Es probable que el hecho de que una niña fuera amedrentada por un
grupo de jóvenes soldados en 1936 no resulte interesante como para que
quede grabado en un manual sobre el franquismo. Pero darle una forma a
esa vivencia ayuda a entender lo impactante que pudo ser para unos niños
inocentes ver como su vida iba a cambiar para siempre. El pan y otros
productos se encarecieron tanto que aquel que tuviera la opción de
comerse un caramelo el día de Reyes era un privilegiado. Unas sandalias
hechas con recámaras de bicicleta, algo que hoy nos parecería absurdo,
podía considerarse en aquellos tiempos un tesoro entre aquellos que
tenían los pies helados y llenos de mugre.

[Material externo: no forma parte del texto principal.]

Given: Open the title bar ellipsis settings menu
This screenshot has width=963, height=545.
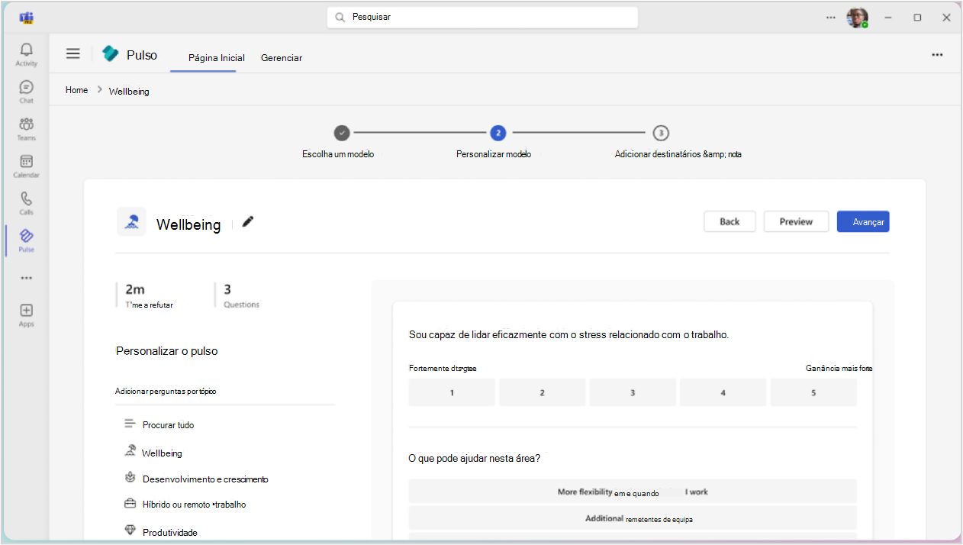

Una oportunidad como supone el poder acceder a la educación, hace no
menos de 100 años podía verse truncada por la necesidad de cuidar y
arrimar el hombro en la familia.
La modernidad nos ha vuelto frívolos. Ni nuestra forma de vivir es la
mejor, ni nuestros ancestros eran más ingenuos. Una postal conservada
en un museo local en Terque, de aparente poco valor monetario, puede
guardar en ella contenida toda una historia de amor. Rescatarla de la
basura y darle una voz, supone despejar una incógnita y abrir un
horizonte.
Decía un sencillo cartel en un colegio de Vícar al que no acudían ni
una centena de estudiantes que «leer es aprender». Extendamos más esa
idea de lógica aplastante: ver, escuchar, atender también pueden
resultar formas de enriquecerse y descubrir que la vida no se reduce a
formar parte de una colmena de viviendas en las que se consume y se
desecha. En 2022 caminamos como rebaños junto a los refugios antiaéreos
del casco histórico sin pararnos a pensar que nuestros bisabuelos
tuvieron que huir a refugiarse de los enfrentamientos que otros tenían
por el poder. El fácil acceso a un vehículo nos nubla la vista y nos
impide recordar que antes la llegada a la capital se hacía a base de
«zancada y alpargata» y que tomar del supermercado una lata de refresco
ocultan años de miseria y lucha por ganarse el pan.
No hay que lamentarse de todo lo que a día de hoy disfrutamos y hemos
conseguido. Pero, si queremos ser ciudadanos medianamente competentes,
tenemos que hacerles un favor a todos aquellos que hoy nos han traído
hasta aquí y han hecho posible que encontremos nuestra voz.